**** Extracted information

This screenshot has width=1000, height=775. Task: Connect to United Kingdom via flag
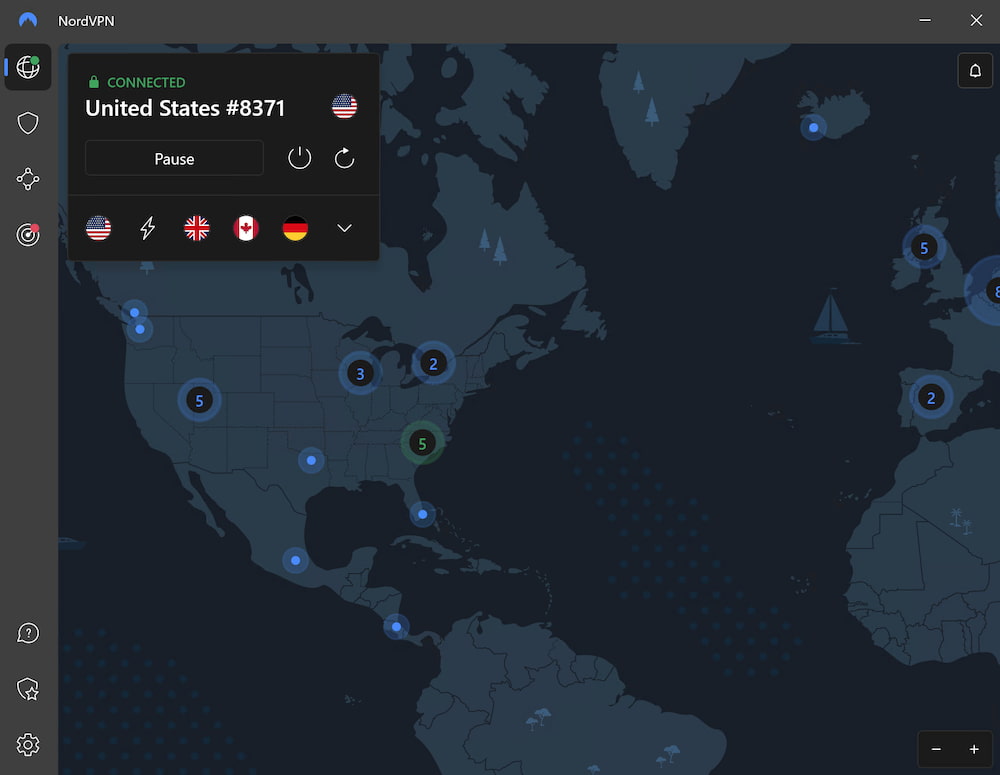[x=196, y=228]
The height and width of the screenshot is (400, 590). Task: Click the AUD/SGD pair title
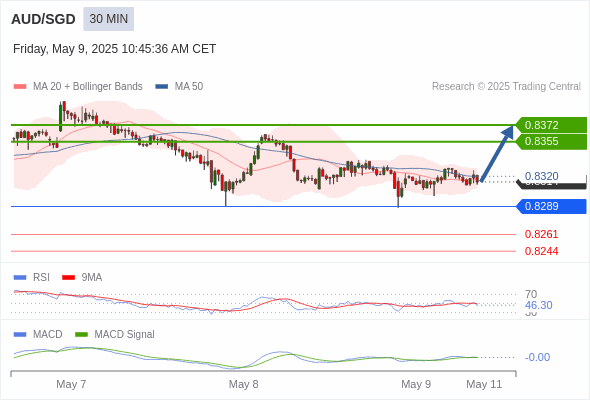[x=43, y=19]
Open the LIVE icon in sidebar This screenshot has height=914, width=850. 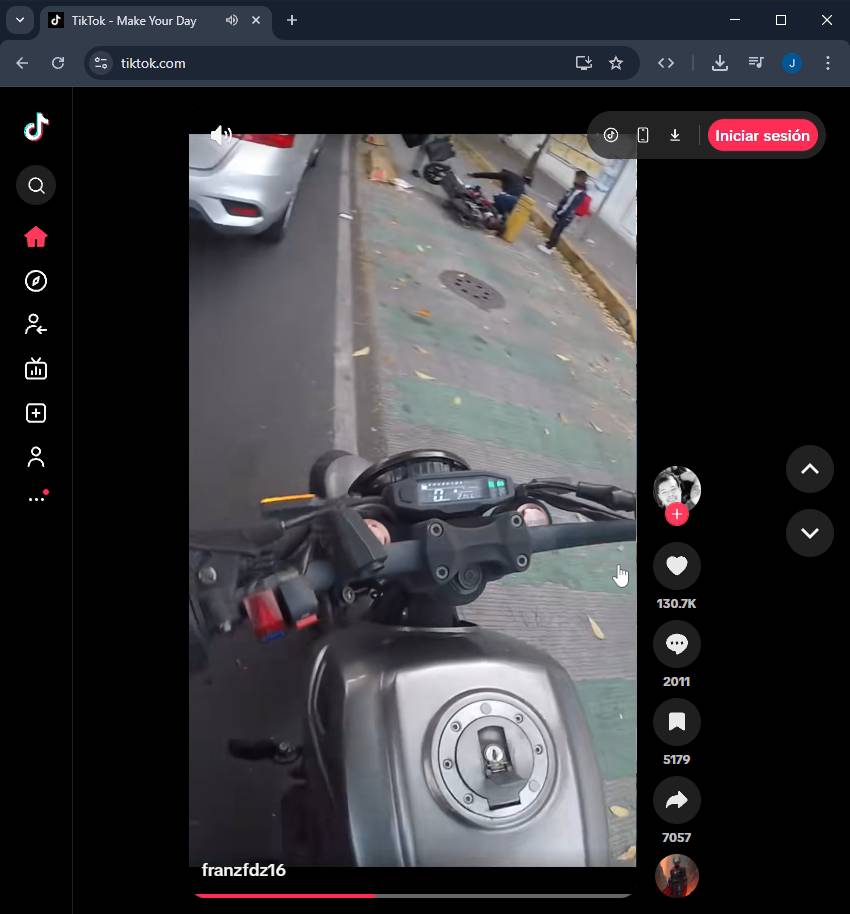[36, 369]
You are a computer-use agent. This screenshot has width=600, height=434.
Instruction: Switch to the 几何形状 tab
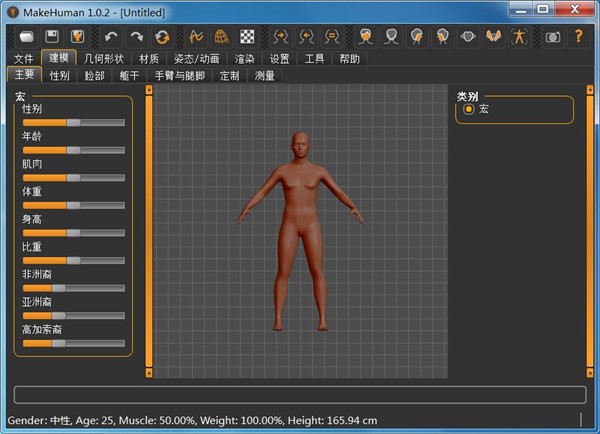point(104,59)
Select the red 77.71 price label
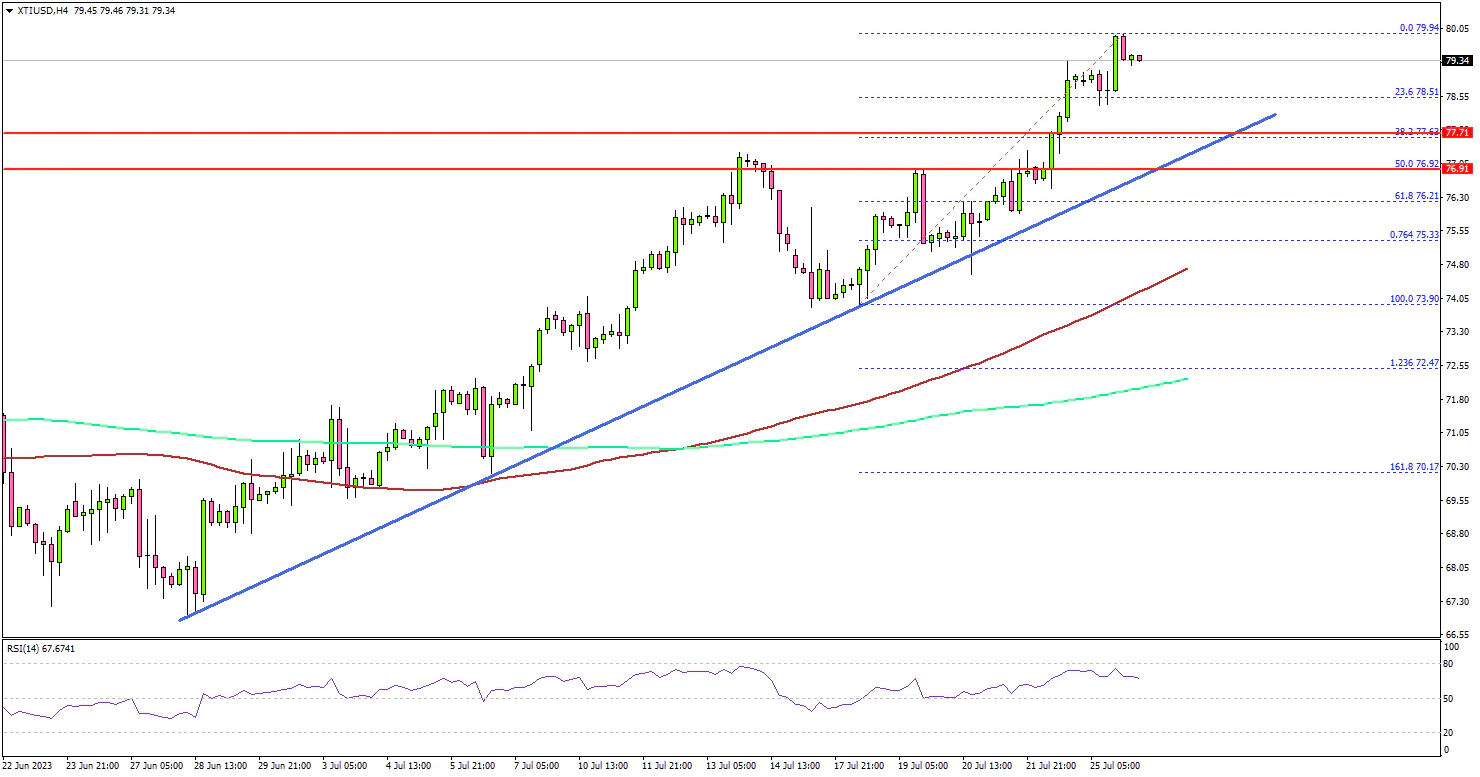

********
**** Extracted information

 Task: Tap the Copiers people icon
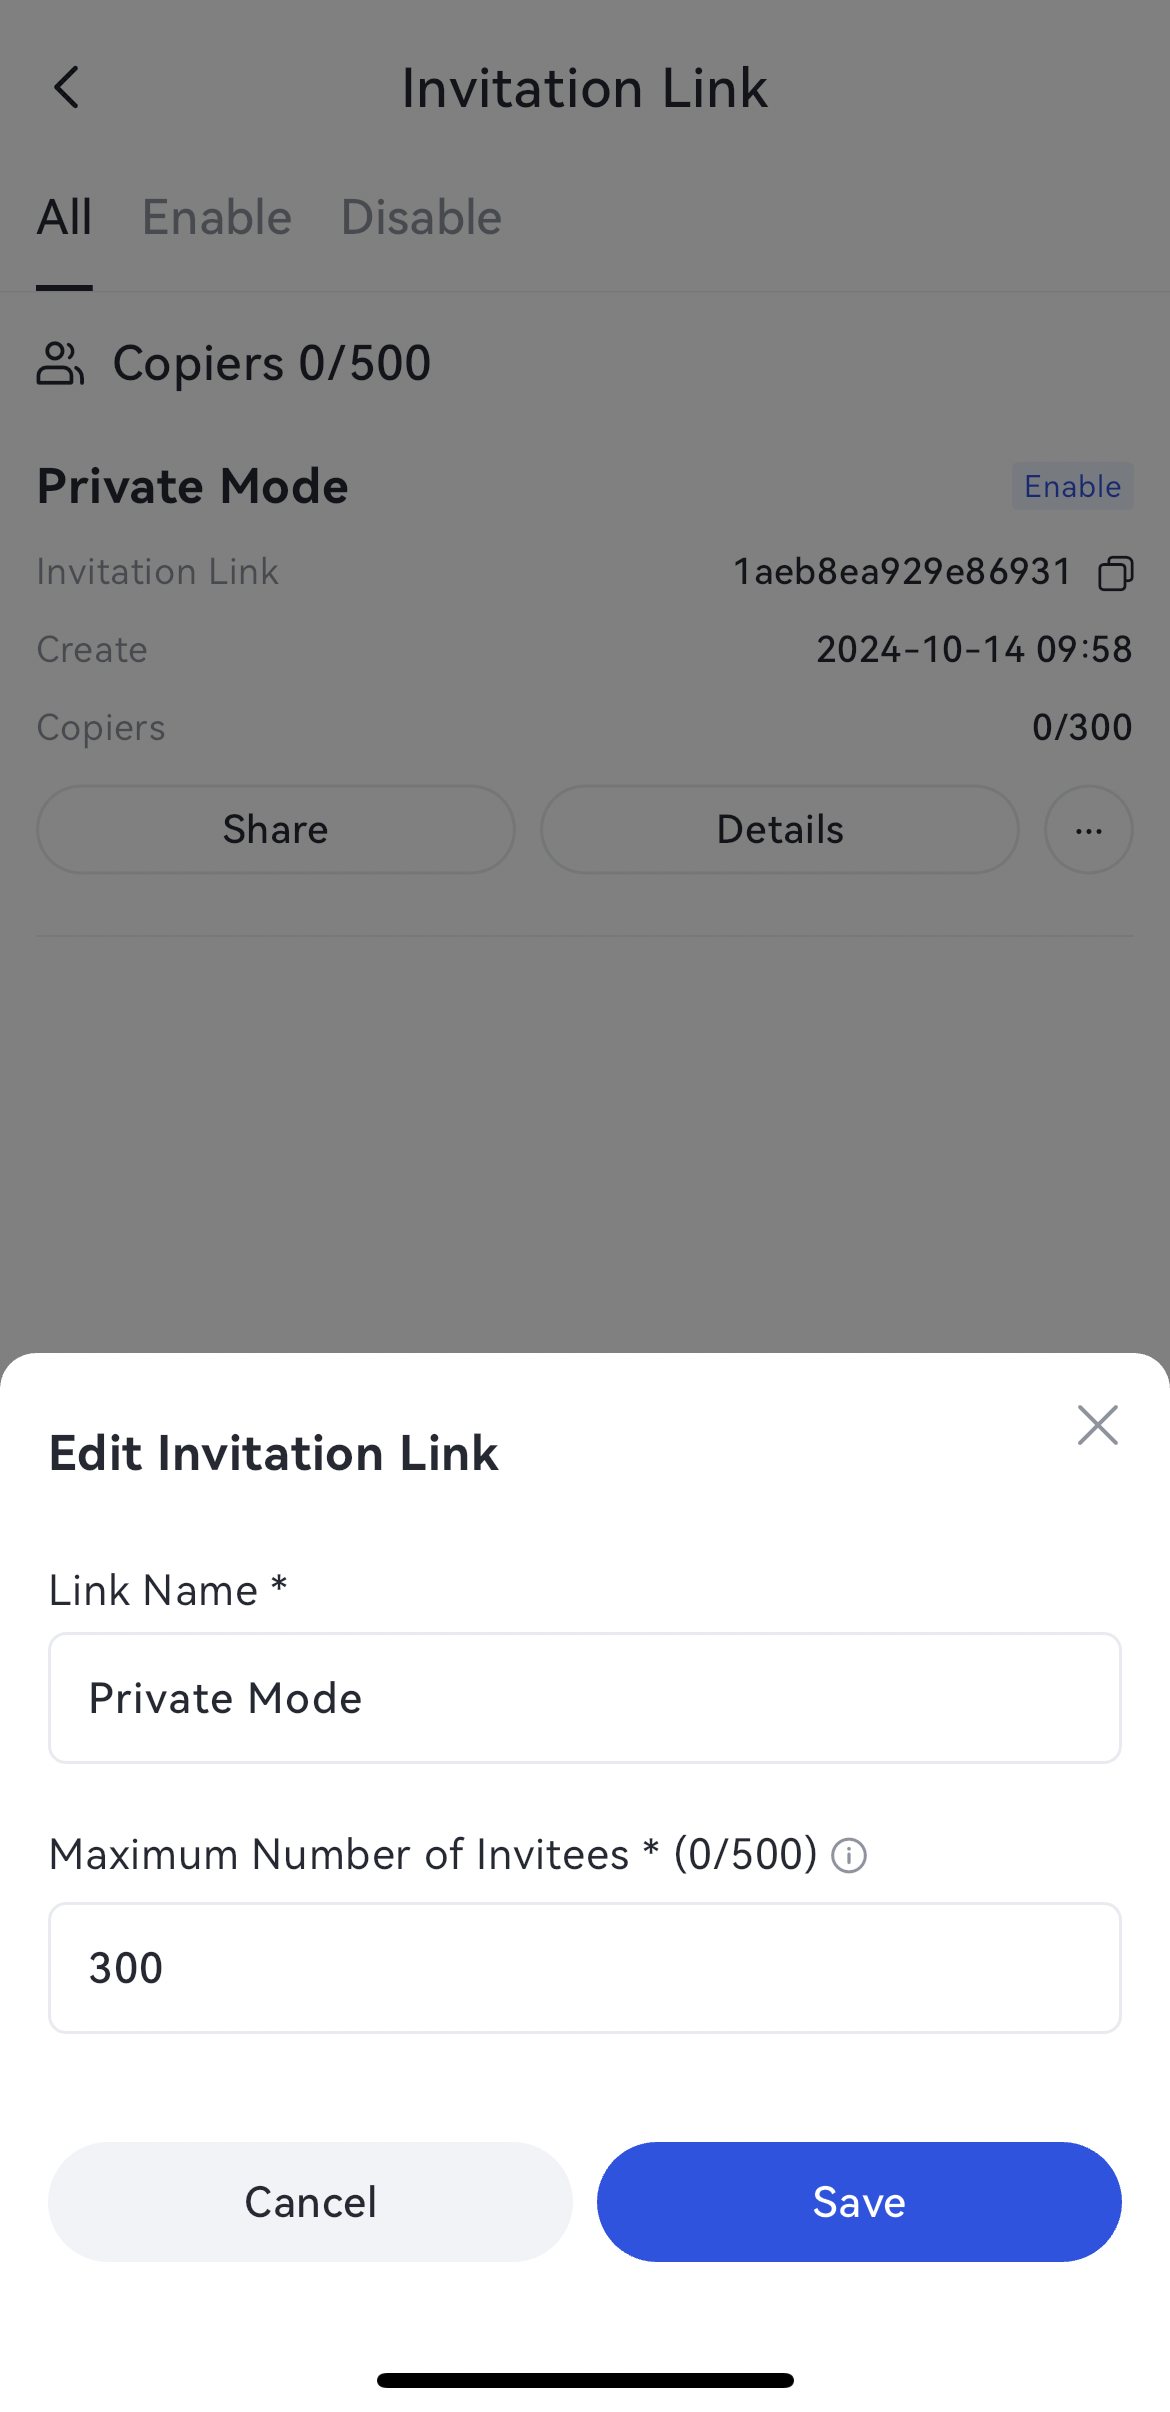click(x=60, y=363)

********
**** Extracted information

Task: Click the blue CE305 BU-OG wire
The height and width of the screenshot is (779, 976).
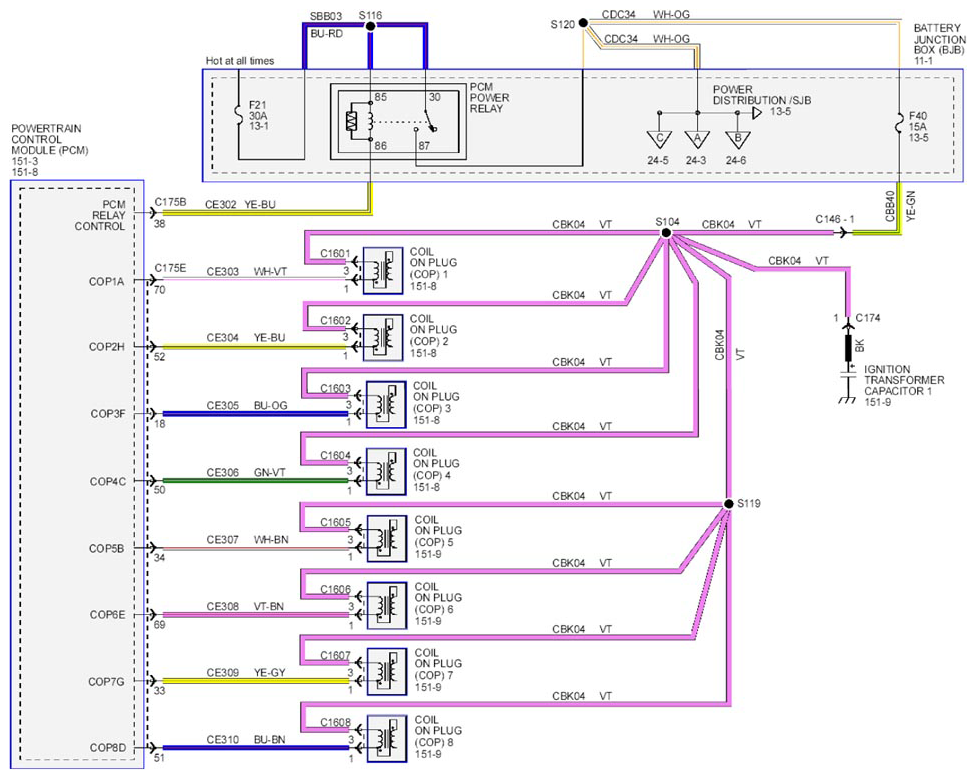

********

- Task item
Nothing but the lines above from the line with "Instruction: Switch to the 几何形状 tab" up to and including the line with "Select the red 77.71 price label" should be returned, exactly as written and without pictures.

- Result of the task
Instruction: Switch to the 几何形状 tab
point(104,59)
Select the red 77.71 price label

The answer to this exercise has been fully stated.